Those with swallowing disorders (dysphagia) may notice pain while swallowing and others may not be able to swallow at all. Still others may not be able to swallow saliva, foods, or liquids in a safe manner. If you are wondering what happens if you can’t swallow, the quick answer is that eating becomes a serious challenge. This means that the loss of the ability to swallow may lead to serious medical conditions, including malnutrition.
Some old people experience loss of ability to swallow. Now let's look at some of the common reasons.
Saliva is a key part of the ability to swallow and therefore when its production reduces with age, the loss of the ability to swallow becomes more common. In addition to being caused by old age, impaired saliva production may also be a side effect of medication. You can treat low saliva production by adding liquids to meals and changing the diet, but if conditions get progressively worse, patients may eventually need to use a feeding tube in order to receive proper nutrition.
Another factor associated with aging is the weakening of muscles, known as muscle atrophy.

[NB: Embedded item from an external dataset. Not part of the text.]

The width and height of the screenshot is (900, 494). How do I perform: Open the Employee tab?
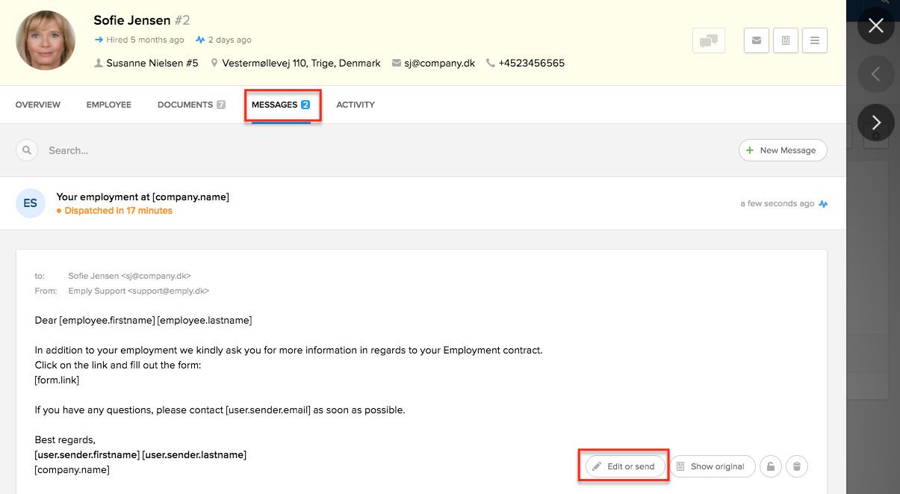pyautogui.click(x=109, y=105)
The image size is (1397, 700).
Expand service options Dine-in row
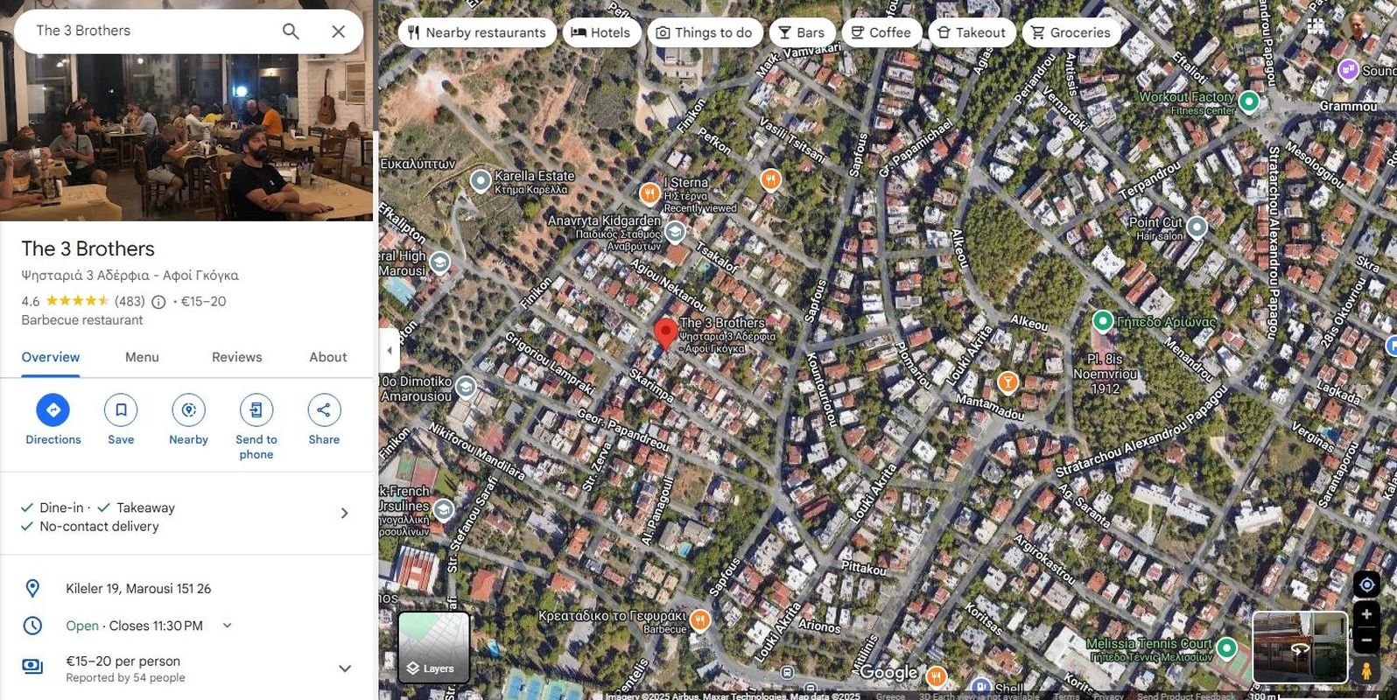click(x=186, y=516)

This happens from aging as well as a lack of exercise and facial muscles are not exceptions. Most of the time, dysphagia from muscle weakness is treated by a speech-language pathologist. Patients use muscle strengthening exercises to improve strength and coordination. In many cases, the elderly will need to be retrained in order to eat or to do so in a certain way, such as with their head turned to the side when eating.
One of the most common causes of the loss of the ability to swallow among the elderly is the development of osteophytes, which are bony protrusions within the spinal column. These osteophytes will enlarge and eventually bumps may press on the esophagus, making it difficult to swallow. According to the National Institute of Neurological Disorders and Stroke, if an older person has issues swallowing, you should thicken their food and encourage them to chew their food a little bit longer.

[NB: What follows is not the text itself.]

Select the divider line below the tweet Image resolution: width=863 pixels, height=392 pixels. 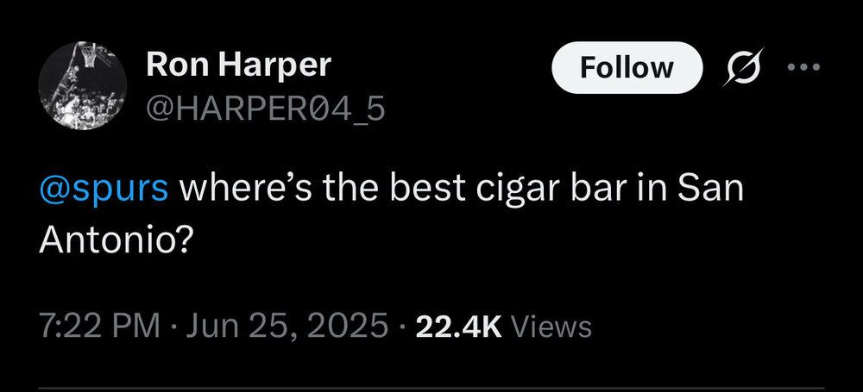tap(432, 389)
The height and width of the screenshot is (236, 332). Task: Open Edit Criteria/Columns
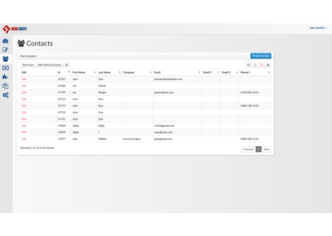point(50,65)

Alzheimer also slowly affects someone’s ability to function. It tends to begin with lapses in judgement or memory, but over time the patient will begin to have issues with swallowing and other bodily functions.
Dementia will occur when the brain begins to shut down and this can make patients lose control of various bodily functions. Dementia patients can experience loss of the ability to swallow or simply forget how to swallow correctly because they forget how the swallowing reflex is triggered.
Parkinson’s disease is also linked to the loss of the ability to swallow due to no longer having control over the mouth or throat muscles. This in turn leads to swallowing and chewing issues.
If a stroke occurs and affects the portion of the brain responsible for controlling swallowing, this may lead to dysphagia or related issues. That can mean difficulties or pain while swallowing, drinking, or eating. The majority of people will be able to regain the ability to swallow in just several weeks, but the exact recovery time will vary based on stroke severity.
If you are asking yourself “how long will my dad live” because he can’t swallow anymore, remember that there are treatment options for those who can no longer swallow. It will not necessarily even require surgery or other invasive measures as those with issues swallowing or chewing can begin by taking small steps to make it safer and easier to swallow.
This real story can help thosetaking care of someone who can no longer swallow by showing them how other people get through this tough experience:
"My husband has Parkinson’s and suffered from aspiration pneumonia. He had to use a feeding tube, but within several months he could swallow again. We slowly reintroduced food until he could eat regular food again, although fluids were still a challenge.
After three years, his condition got worse. We had to switch him to mechanical food. After around a year we switched him to pureed food to prevent choking.
After another year, he needed a feeding tube again to eat and he had to use it for around a year. During this period, I could give him a “pleasure feeding” if I thought he could swallow. Eventually, my husband lost his appetite and started refusing to eat. We kept doing tube feedings and although he lost weight, it worked for several months.
He continued to worsen and his lungs would fill with liquids from drinks or food he received, so we had to stop giving him food. The saga lasted over four years, but I was happy to have him for this extra time and we were able to adjust."